If the form from the Australian Grand Prix in Melbourne last weekend was truthful, then the Bahrain Grand Prix and beyond could be very exciting.
For all the confusion and lack of leadership off the track, matters on the track do look encouraging, after Ferrari appeared to show that they can fight Mercedes harder this year.
Had Fernando Alonso not had a huge accident to bring the red flag out on lap 19, we would probably have seen a Vettel victory, and even a possible double podium, before Kimi Raikkonen’s retirement two laps after the restart due to a turbo problem.
Ferrari’s form at Bahrain also gives them cause for optimism if not euphoria.
They’ve won four races since the inaugural race at the Sakhir International Circuit back in 2004, having won three in four from 2007-10.
Their drivers also have records to boast about in the Middle East, with Sebastian Vettel having won twice in 2012 and 2013 and Kimi Raikkonen appearing a staggering seven times on the Bahrain podium.
With all of that being said, Mercedes remain the favourites.
They still have around three tenths of a second in qualifying pace over the Ferrari’s, and it would probably need a mistake from both drivers to see a Prancing Horse on pole.
Like Vettel, Hamilton has won in Bahrain twice and appears to have the edge over teammate Rosberg there.
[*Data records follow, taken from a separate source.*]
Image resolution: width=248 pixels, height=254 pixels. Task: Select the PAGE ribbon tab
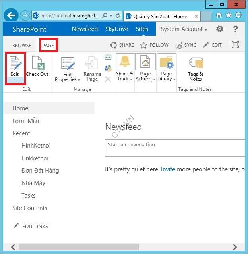[48, 45]
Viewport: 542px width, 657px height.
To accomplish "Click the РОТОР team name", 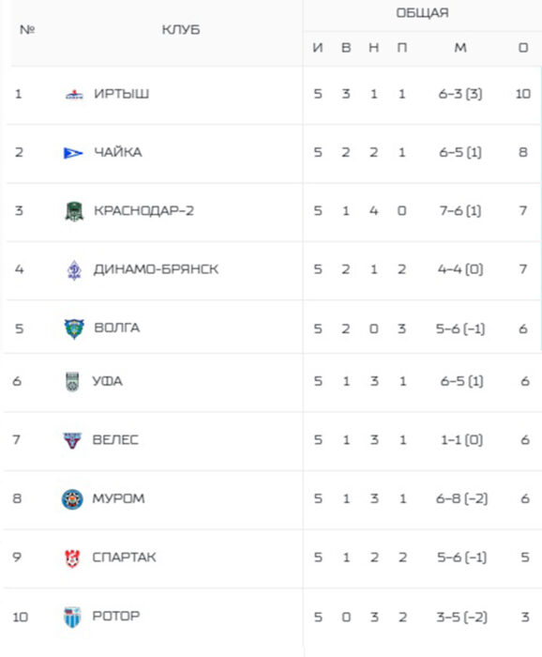I will pyautogui.click(x=116, y=616).
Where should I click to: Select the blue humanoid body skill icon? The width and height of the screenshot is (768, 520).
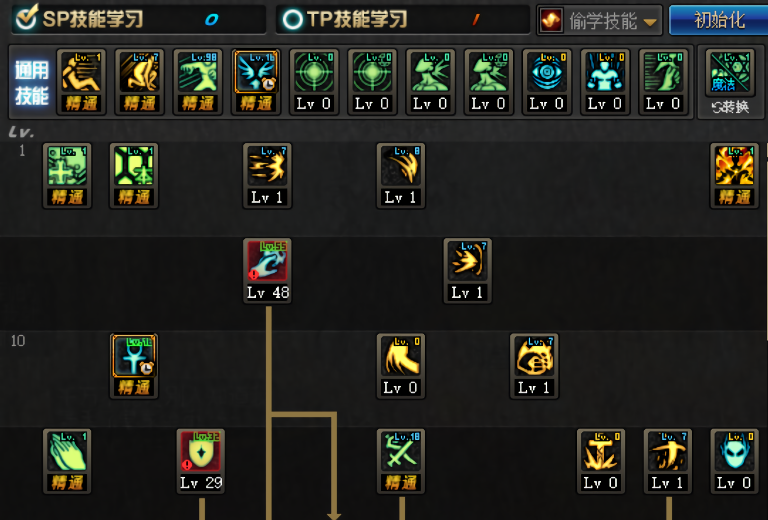[x=605, y=81]
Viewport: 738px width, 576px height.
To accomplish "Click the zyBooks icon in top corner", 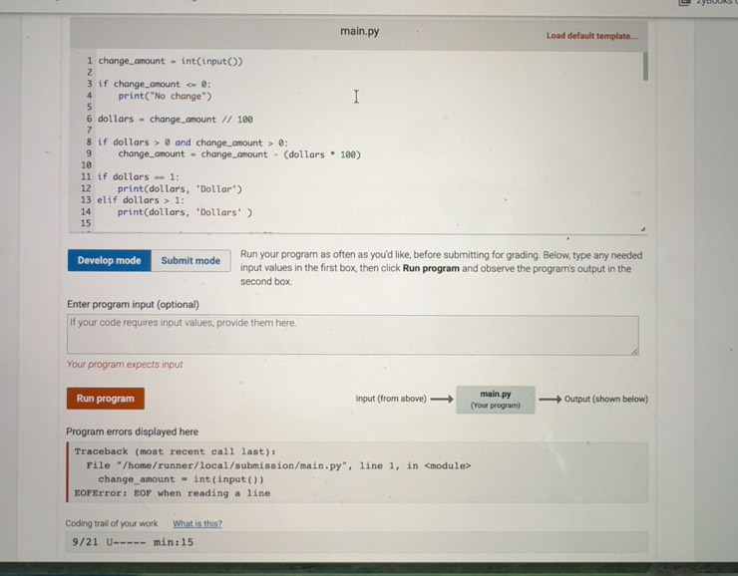I will 685,4.
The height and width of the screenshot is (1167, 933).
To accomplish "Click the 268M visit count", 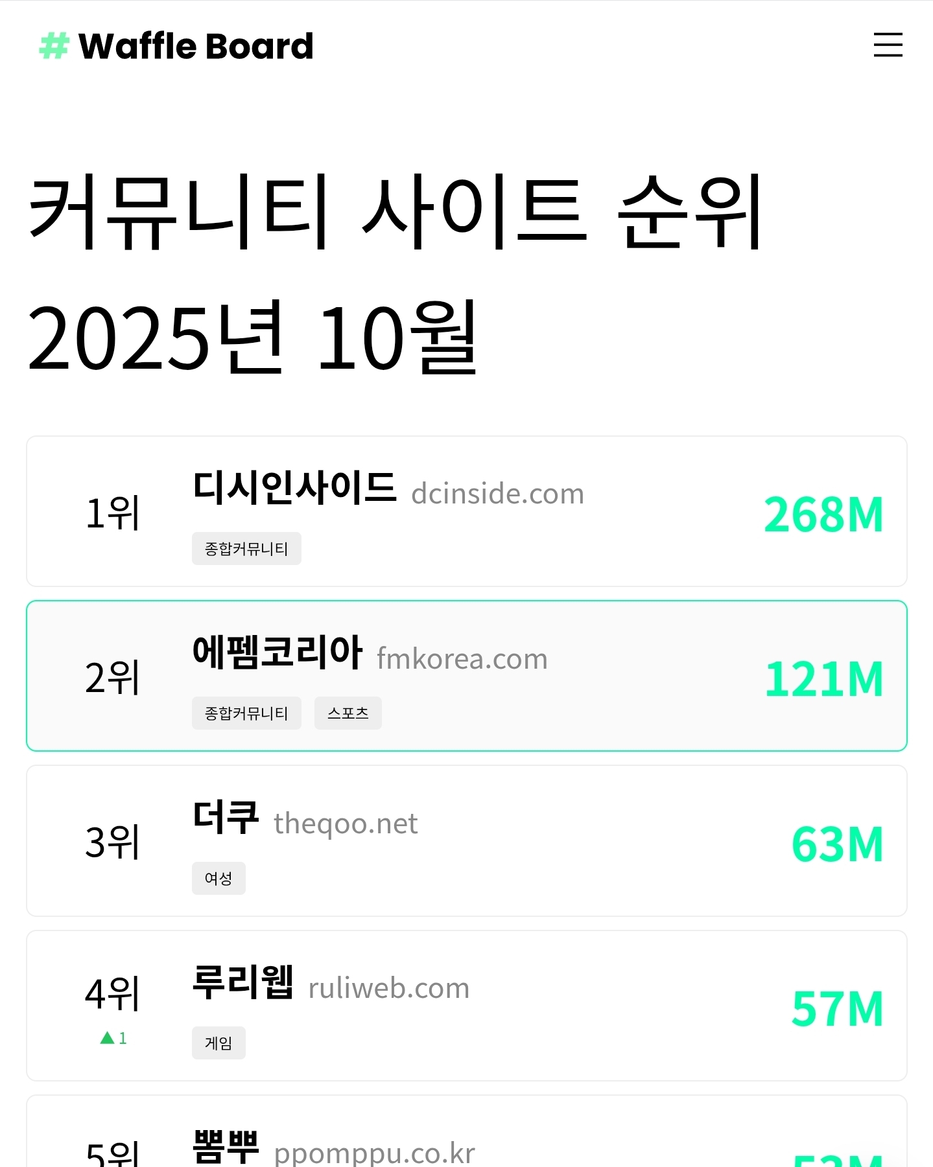I will pos(823,514).
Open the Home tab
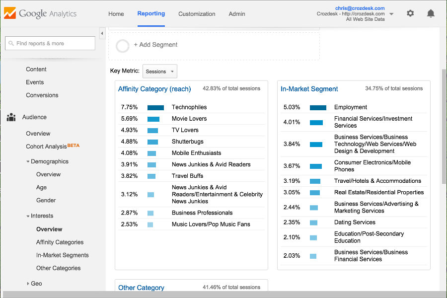This screenshot has width=447, height=298. pyautogui.click(x=116, y=14)
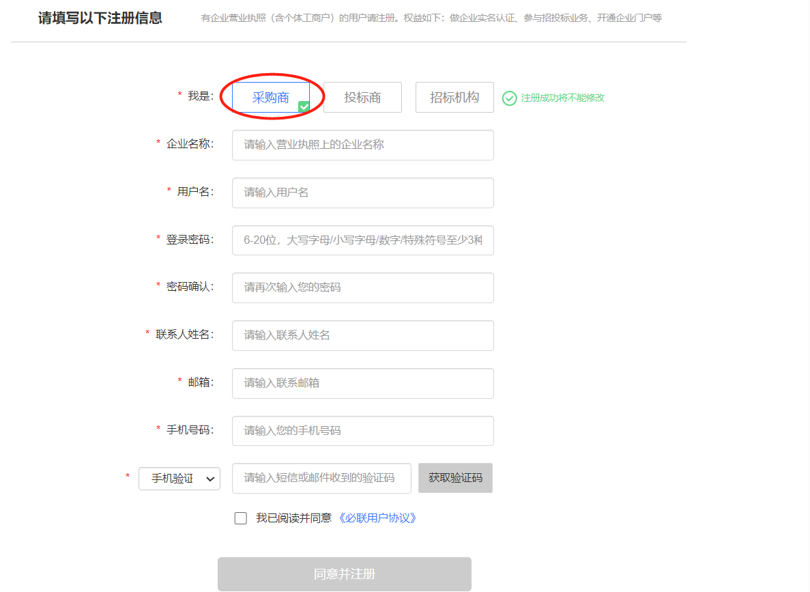
Task: Select the 联系人姓名 input box
Action: point(362,335)
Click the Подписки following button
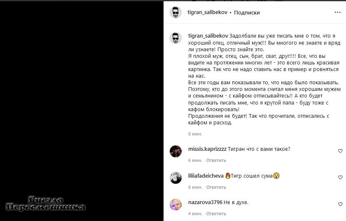This screenshot has width=346, height=221. tap(247, 13)
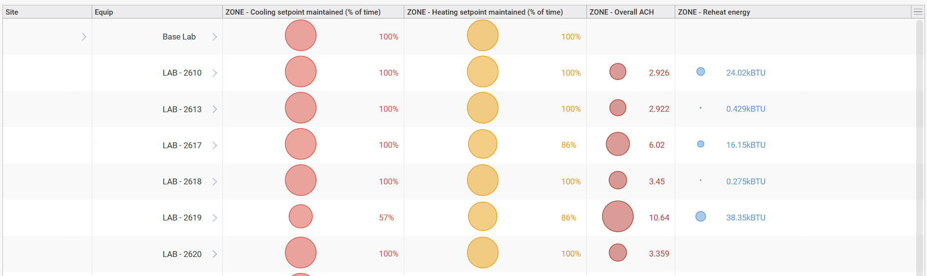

Rosberg will however take solace from the fact that he has won the last four races, including in Australia two weeks ago. It is also seven successive 1-2s for a team in the middle of the most dominant constructors’ performance in history.
Haas last week became the first team since Toyota in 2002 to score points on debut after Romain Grosjean helped himself to sixth place as others suffered because of the red flag.
While that is not the true pace of the car it will give great encouragement to Gene Haas as one of NASCAR’s more successful owners turns his hand to F1, with help from Ferrari.
That technical partnership, which has seen Haas buy suspension and aero parts as well as a Power Unit from Ferrari, has raised eyebrows. But that will not be the last arrangement of this kind in F1.
It’s the most sustainable way for privateers to go racing and Formula One needs more of these partnerships to work as well.
Another team to watch for this weekend are Toro Rosso, who made plenty of headlines from the Australian Grand Prix.
In qualifying they looked the third quickest team as Verstappen and Sainz climbed to fifth and seventh respectively with their new Power Unit deal with Ferrari, which sees them using last year’s engines.
They were also running well in the race as Verstappen, before the red flag, ran fourth and was easily holding off World Champion Hamilton.
They were eventually forced to settled for ninth and tenth.
With Bahrain being a power circuit that includes four heavy braking zones, this weekend could do much to back up the potential shown Down Under.
Finally, Formula One has taken the rather odd step of returning to the much-ridiculed elimination system used for qualifying on the opening race weekend.
This seems particularly worrying given that it was agreed on the morning of the Australian Grand Prix that this would be abandoned.
Formula One will need excellent on track action to make amends for the lack of leadership at the top of the sport.